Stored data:
-------
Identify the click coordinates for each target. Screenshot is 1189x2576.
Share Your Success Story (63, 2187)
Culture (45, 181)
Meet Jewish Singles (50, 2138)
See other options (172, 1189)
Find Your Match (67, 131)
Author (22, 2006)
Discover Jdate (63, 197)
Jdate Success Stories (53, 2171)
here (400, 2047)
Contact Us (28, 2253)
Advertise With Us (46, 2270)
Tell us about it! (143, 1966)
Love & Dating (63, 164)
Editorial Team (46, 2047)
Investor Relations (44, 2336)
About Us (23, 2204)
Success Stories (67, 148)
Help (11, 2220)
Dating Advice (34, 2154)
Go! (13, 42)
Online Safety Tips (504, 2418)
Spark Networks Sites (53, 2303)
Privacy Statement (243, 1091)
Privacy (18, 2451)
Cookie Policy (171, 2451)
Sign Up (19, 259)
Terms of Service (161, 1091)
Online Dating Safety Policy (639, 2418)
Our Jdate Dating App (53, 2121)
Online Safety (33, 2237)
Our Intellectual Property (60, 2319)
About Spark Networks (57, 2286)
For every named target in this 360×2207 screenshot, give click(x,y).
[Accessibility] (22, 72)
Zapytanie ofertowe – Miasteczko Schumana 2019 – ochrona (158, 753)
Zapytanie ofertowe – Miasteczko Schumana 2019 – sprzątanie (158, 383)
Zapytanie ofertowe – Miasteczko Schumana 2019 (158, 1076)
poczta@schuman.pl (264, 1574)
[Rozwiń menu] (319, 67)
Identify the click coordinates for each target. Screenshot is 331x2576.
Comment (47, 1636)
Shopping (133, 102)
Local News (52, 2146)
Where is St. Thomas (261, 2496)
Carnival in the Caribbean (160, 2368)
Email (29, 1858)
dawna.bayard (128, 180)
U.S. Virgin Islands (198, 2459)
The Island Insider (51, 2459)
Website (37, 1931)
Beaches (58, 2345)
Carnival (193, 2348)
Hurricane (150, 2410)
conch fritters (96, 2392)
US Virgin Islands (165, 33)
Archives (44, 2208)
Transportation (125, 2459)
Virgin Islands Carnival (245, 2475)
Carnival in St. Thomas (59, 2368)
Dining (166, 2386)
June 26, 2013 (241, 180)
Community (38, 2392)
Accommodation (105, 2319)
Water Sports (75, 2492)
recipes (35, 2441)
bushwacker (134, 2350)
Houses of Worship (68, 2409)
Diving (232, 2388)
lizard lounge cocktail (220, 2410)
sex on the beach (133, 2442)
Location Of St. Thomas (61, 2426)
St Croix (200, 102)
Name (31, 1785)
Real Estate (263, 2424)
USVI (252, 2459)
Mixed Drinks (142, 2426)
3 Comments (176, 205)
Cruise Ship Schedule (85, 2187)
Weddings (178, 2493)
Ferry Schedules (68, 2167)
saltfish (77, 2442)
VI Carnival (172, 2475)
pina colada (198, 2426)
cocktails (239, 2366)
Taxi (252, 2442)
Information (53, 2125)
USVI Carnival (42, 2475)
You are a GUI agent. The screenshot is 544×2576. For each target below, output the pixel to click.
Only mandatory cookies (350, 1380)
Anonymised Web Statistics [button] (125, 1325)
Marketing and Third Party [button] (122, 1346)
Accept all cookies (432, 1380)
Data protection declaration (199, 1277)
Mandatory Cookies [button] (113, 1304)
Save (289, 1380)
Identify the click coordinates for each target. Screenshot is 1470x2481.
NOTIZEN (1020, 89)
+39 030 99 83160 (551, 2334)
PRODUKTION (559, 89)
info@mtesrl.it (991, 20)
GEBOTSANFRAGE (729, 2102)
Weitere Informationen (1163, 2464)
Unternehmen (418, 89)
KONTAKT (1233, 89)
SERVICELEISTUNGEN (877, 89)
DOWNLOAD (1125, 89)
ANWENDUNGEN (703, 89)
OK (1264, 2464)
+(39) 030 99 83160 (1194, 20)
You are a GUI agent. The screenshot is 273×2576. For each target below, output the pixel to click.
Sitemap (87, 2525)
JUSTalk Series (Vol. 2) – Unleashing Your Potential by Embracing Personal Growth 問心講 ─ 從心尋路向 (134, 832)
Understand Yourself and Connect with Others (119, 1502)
-------
Problem details: Render the whole set of entries again, exactly as given.

Solution to this exercise:
Identify the click coordinates for each target. Screenshot is 1189x2576.
Share Your Success Story (63, 2187)
Culture (45, 181)
Meet Jewish Singles (50, 2138)
See other options (172, 1189)
Find Your Match (67, 131)
Author (22, 2006)
Discover Jdate (63, 197)
Jdate Success Stories (53, 2171)
here (400, 2047)
Contact Us (28, 2253)
Advertise With Us (46, 2270)
Tell us about it! (143, 1966)
Love & Dating (63, 164)
Editorial Team (46, 2047)
Investor Relations (44, 2336)
About Us (23, 2204)
Success Stories (67, 148)
Help (11, 2220)
Dating Advice (34, 2154)
Go! (13, 42)
Online Safety Tips (504, 2418)
Spark Networks Sites (53, 2303)
Privacy Statement (243, 1091)
Privacy (18, 2451)
Cookie Policy (171, 2451)
Sign Up (19, 259)
Terms of Service (161, 1091)
Online Dating Safety Policy (639, 2418)
Our Jdate Dating App (53, 2121)
Online Safety (33, 2237)
Our Intellectual Property (60, 2319)
About Spark Networks (57, 2286)
For every named target in this 360×2207 screenshot, give click(x,y).
[Accessibility] (22, 72)
Zapytanie ofertowe – Miasteczko Schumana 2019 – ochrona (158, 753)
Zapytanie ofertowe – Miasteczko Schumana 2019 – sprzątanie (158, 383)
Zapytanie ofertowe – Miasteczko Schumana 2019 (158, 1076)
poczta@schuman.pl (264, 1574)
[Rozwiń menu] (319, 67)
Identify the click coordinates for each target. Screenshot is 331x2576.
Comment (47, 1636)
Shopping (133, 102)
Local News (52, 2146)
Where is St. Thomas (261, 2496)
Carnival in the Caribbean (160, 2368)
Email (29, 1858)
dawna.bayard (128, 180)
U.S. Virgin Islands (198, 2459)
The Island Insider (51, 2459)
Website (37, 1931)
Beaches (58, 2345)
Carnival (193, 2348)
Hurricane (150, 2410)
conch fritters (96, 2392)
US Virgin Islands (165, 33)
Archives (44, 2208)
Transportation (125, 2459)
Virgin Islands Carnival (245, 2475)
Carnival in St. Thomas (59, 2368)
Dining (166, 2386)
June 26, 2013 (241, 180)
Community (38, 2392)
Accommodation (105, 2319)
Water Sports (75, 2492)
recipes (35, 2441)
bushwacker (134, 2350)
Houses of Worship (68, 2409)
Diving (232, 2388)
lizard lounge cocktail (220, 2410)
sex on the beach (133, 2442)
Location Of St. Thomas (61, 2426)
St Croix (200, 102)
Name (31, 1785)
Real Estate (263, 2424)
USVI (252, 2459)
Mixed Drinks (142, 2426)
3 Comments (176, 205)
Cruise Ship Schedule (85, 2187)
Weddings (178, 2493)
Ferry Schedules (68, 2167)
saltfish (77, 2442)
VI Carnival (172, 2475)
pina colada (198, 2426)
cocktails (239, 2366)
Taxi (252, 2442)
Information (53, 2125)
USVI Carnival (42, 2475)
You are a GUI agent. The screenshot is 544×2576. For each target below, output the pixel to click.
Only mandatory cookies (350, 1380)
Anonymised Web Statistics [button] (125, 1325)
Marketing and Third Party [button] (122, 1346)
Accept all cookies (432, 1380)
Data protection declaration (199, 1277)
Mandatory Cookies [button] (113, 1304)
Save (289, 1380)
Identify the click coordinates for each target. Screenshot is 1470x2481.
NOTIZEN (1020, 89)
+39 030 99 83160 (551, 2334)
PRODUKTION (559, 89)
info@mtesrl.it (991, 20)
GEBOTSANFRAGE (729, 2102)
Weitere Informationen (1163, 2464)
Unternehmen (418, 89)
KONTAKT (1233, 89)
SERVICELEISTUNGEN (877, 89)
DOWNLOAD (1125, 89)
ANWENDUNGEN (703, 89)
OK (1264, 2464)
+(39) 030 99 83160 (1194, 20)
You are a GUI agent. The screenshot is 273×2576. For each target below, output the pixel to click.
Sitemap (87, 2525)
JUSTalk Series (Vol. 2) – Unleashing Your Potential by Embracing Personal Growth 問心講 ─ 從心尋路向 (134, 832)
Understand Yourself and Connect with Others (119, 1502)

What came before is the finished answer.